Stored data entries
******

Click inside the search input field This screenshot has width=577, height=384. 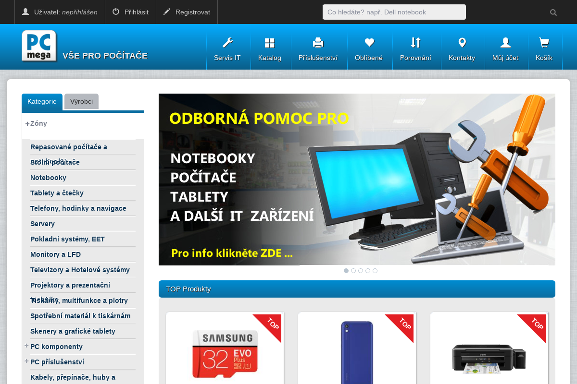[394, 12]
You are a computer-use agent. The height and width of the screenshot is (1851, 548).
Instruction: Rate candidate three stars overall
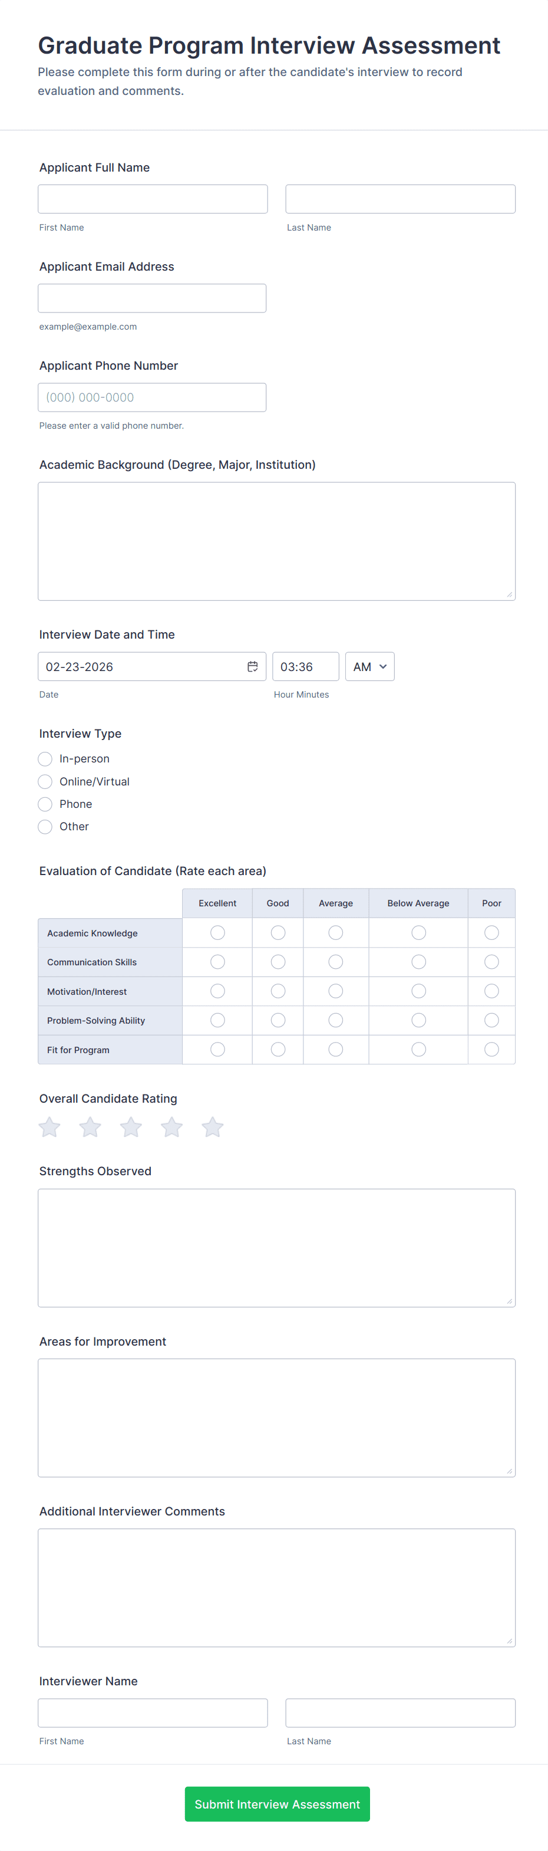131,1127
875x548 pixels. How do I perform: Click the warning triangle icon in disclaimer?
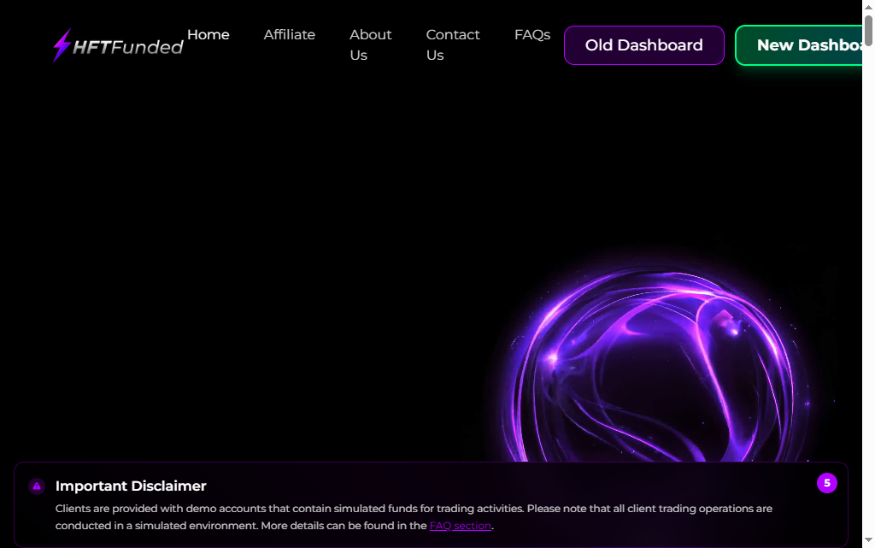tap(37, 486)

******

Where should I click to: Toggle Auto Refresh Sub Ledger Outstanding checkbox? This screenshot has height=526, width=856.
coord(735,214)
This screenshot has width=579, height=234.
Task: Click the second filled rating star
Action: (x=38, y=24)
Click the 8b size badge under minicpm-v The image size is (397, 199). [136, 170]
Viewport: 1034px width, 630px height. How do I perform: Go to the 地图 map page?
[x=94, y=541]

******

→ Written problem:
Output the entries from the line with "You are a computer-use" to the line with "tap(37, 486)" with no changes, leaving the pictures out.

→ Result:
You are a computer-use agent. The height and width of the screenshot is (1851, 548).
Instruction: Rate candidate three stars overall
131,1127
875x548 pixels. How do I perform: Click the warning triangle icon in disclaimer?
tap(37, 486)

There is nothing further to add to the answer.